The Concept of Cellular Proteostasis.
Proteostasis comprises multiple highly conserved and interconnected cellular processes that control the activity of individual proteins in space and time to ensure the functionality of the proteome, its continuous renewal, and its adaptation to environmental changes. At the posttranscriptional level, three main aspects of proteostasis can be defined: Protein biogenesis including translation, folding, transport, and assembly processes; Modulation of protein function, concentration, and localization by posttranslational modification; Protein quality control to recycle or remove misfolded or aggregated proteins to avoid accumulation of toxic products inside the cell.

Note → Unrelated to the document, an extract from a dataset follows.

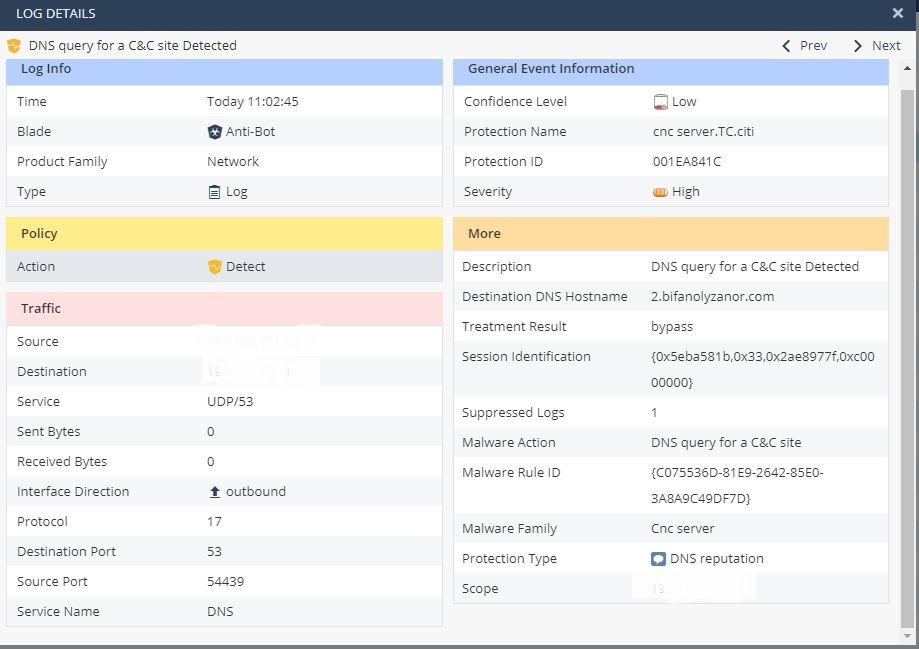Click the Low confidence level icon
Screen dimensions: 919x649
tap(660, 102)
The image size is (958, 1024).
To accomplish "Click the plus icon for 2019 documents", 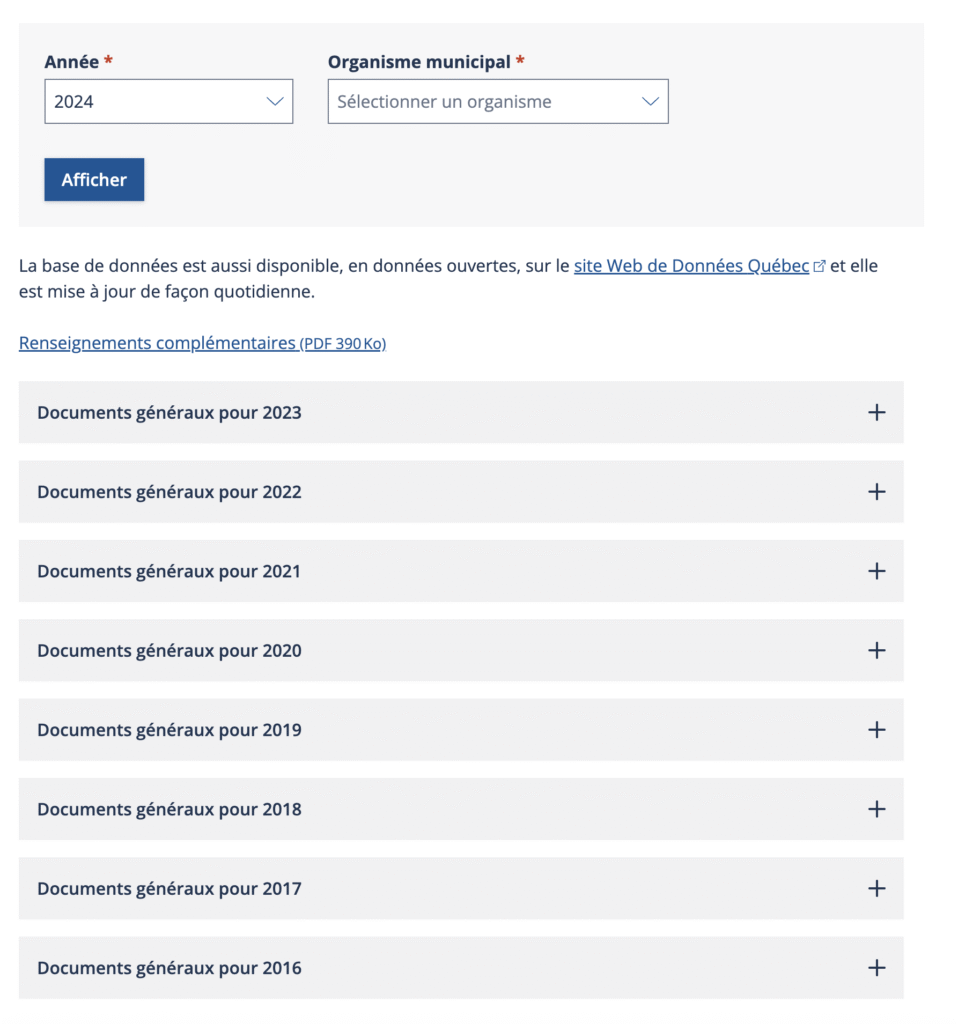I will pos(877,730).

It is known that proteostasis naturally declines during aging or can reach its limits by extreme challenges. The profound consequence of a decline of cellular proteostasis for the entire organism is highlighted by the fact that many human diseases including cancer and neurodegenerative disorders are caused by misregulation of protein activities.
To dissect the principles underlying proteostasis, the Collaborative Research Center (CRC) 969 combines, in a highly interdisciplinary and synergistic research approach, the expertise of Chemistry and Biology.
Research in the CRC 969 is divided in three Research Areas.
Research Area A is focused on the analysis of processes that translate the genetic information into active proteins and ensure the localization of the newly translated proteins to the correct cellular compartment which is a prerequisite for establishing and maintaining proteostasis.
Research Area B aims at a better understanding of how posttranslational modifications regulate protein activities in the context of time and space. Protein modifications are essential in proteostasis to increase the plasticity of the proteome and to adjust it to changes of intracellular and extracellular conditions.
Research Area C investigates how the proteome is adapted to diverse stimuli by the specific degradation of proteins or by conformational switches of proteins that may result in protein aggregation.